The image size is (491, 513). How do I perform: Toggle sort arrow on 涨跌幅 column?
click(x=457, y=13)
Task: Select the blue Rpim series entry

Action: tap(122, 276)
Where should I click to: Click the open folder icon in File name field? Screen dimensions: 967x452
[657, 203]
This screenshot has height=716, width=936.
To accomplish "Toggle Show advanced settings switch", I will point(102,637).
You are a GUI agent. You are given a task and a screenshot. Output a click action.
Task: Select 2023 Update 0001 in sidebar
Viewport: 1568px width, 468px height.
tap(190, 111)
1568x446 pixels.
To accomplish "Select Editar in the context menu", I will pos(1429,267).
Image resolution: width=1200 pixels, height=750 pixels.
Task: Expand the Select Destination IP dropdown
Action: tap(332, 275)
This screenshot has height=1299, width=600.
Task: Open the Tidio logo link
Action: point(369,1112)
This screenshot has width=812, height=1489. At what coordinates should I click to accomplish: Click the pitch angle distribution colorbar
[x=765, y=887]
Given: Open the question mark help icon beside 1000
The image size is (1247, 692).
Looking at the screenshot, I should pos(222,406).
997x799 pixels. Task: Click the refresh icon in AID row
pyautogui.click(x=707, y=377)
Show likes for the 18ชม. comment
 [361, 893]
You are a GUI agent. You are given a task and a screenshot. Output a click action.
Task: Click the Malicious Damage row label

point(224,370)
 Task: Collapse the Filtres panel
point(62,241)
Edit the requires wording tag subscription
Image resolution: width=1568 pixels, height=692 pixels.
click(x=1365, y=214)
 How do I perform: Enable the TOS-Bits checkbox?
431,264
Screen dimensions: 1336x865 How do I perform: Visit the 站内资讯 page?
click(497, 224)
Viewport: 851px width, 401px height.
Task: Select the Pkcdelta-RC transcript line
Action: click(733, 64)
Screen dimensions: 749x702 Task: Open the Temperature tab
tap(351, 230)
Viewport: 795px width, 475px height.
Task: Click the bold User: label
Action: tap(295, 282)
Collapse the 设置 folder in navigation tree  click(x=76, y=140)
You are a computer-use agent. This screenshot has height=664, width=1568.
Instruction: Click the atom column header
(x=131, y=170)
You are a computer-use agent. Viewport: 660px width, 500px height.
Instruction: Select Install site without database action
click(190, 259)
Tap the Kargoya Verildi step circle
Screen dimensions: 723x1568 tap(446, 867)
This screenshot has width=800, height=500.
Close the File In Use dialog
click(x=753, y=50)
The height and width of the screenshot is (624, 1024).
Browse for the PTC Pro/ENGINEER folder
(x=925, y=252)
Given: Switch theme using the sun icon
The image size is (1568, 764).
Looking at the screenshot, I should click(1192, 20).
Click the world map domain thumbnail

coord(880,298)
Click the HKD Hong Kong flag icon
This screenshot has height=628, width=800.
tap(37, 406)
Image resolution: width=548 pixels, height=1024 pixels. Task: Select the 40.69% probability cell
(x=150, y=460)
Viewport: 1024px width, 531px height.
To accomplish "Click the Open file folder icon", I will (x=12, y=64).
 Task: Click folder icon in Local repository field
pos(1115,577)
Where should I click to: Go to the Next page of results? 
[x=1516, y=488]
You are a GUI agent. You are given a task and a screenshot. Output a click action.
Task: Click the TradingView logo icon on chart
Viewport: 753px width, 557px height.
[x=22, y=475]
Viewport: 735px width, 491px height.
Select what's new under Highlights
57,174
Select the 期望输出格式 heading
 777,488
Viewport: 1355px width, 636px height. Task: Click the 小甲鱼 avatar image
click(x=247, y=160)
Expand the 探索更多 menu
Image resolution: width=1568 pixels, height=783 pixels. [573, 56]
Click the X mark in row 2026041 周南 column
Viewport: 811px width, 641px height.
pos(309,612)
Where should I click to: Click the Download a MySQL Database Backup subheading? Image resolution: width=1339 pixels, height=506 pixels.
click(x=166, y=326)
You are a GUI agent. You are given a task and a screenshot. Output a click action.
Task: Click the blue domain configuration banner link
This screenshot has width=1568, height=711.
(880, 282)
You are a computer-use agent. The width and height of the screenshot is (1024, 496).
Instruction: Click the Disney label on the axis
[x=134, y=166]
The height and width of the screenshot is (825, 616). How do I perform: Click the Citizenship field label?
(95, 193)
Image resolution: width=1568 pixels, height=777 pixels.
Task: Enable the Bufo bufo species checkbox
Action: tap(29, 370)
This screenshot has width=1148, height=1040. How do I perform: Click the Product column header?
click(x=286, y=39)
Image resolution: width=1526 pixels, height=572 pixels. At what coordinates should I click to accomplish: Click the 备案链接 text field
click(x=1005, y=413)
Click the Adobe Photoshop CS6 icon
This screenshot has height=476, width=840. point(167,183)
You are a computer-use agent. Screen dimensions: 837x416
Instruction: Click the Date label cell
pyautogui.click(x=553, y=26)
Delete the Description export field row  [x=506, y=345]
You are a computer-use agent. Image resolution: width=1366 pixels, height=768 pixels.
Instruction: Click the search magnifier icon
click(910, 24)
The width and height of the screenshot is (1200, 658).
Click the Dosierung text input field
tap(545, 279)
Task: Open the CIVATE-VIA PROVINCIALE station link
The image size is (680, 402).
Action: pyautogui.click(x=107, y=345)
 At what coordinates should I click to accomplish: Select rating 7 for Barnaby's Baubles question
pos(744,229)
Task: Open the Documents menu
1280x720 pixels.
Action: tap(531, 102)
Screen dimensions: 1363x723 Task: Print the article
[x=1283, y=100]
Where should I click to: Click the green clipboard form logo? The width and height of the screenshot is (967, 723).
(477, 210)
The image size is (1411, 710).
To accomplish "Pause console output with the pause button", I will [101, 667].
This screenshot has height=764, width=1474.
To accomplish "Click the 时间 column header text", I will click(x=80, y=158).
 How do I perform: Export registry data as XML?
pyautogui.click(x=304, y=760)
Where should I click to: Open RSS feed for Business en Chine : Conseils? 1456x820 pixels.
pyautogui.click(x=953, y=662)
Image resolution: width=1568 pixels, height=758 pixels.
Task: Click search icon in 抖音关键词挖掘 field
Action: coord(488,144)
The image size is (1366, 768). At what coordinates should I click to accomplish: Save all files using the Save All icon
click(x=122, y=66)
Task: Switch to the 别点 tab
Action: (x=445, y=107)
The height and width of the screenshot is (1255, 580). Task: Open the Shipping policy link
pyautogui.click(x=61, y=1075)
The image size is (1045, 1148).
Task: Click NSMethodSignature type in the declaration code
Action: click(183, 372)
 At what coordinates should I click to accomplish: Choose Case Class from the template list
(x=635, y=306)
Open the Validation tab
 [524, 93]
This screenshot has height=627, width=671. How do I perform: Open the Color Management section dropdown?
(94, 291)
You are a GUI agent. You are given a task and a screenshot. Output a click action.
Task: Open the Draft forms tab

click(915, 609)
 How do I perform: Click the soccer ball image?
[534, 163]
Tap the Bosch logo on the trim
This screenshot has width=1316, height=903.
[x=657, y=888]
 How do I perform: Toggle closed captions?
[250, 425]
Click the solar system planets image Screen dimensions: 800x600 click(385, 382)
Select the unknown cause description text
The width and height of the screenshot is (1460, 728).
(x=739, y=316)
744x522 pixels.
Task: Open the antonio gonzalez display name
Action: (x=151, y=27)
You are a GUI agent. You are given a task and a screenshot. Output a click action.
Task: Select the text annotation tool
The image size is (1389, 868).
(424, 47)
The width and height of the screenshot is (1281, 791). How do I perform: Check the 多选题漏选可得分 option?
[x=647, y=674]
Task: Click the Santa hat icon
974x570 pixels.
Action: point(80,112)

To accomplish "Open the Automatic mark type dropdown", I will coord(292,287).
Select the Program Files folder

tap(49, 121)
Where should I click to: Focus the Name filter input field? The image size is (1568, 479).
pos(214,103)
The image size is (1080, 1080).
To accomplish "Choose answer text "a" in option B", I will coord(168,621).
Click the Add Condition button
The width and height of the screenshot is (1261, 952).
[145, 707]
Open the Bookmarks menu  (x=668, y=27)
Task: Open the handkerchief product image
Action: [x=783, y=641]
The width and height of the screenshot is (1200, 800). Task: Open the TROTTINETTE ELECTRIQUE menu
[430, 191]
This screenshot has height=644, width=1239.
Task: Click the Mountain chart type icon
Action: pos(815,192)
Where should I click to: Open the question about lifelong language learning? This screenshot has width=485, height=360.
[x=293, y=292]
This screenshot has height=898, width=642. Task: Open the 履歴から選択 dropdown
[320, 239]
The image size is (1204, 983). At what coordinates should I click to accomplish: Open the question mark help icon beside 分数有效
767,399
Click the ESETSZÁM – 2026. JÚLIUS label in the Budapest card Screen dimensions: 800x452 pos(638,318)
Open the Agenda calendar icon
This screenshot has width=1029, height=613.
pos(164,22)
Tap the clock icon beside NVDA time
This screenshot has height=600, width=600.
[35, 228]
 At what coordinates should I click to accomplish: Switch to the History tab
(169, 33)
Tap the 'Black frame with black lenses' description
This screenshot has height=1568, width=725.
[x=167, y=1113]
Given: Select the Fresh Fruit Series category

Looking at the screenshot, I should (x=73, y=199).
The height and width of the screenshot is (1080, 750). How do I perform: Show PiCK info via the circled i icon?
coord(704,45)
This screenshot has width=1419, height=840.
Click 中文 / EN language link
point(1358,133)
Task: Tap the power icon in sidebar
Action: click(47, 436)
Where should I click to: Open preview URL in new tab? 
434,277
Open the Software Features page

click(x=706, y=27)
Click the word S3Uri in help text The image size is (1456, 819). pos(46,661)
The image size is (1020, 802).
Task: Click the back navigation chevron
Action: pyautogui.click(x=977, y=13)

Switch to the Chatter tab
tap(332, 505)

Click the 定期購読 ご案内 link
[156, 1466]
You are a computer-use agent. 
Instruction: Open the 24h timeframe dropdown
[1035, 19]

===============

■ REQUIRED ACTION
In which lines of the material above does the string "computer" occur? Copy them all.

■ THE COMPLETED TASK
You are a computer-use agent. This screenshot has height=664, width=1568.
You are a computer-use agent. Viewport: 660px width, 500px height.
You are a computer-use agent. The width and height of the screenshot is (1024, 496).
You are a computer-use agent. Screen dimensions: 837x416
You are a computer-use agent. Image resolution: width=1366 pixels, height=768 pixels.
You are a computer-use agent. 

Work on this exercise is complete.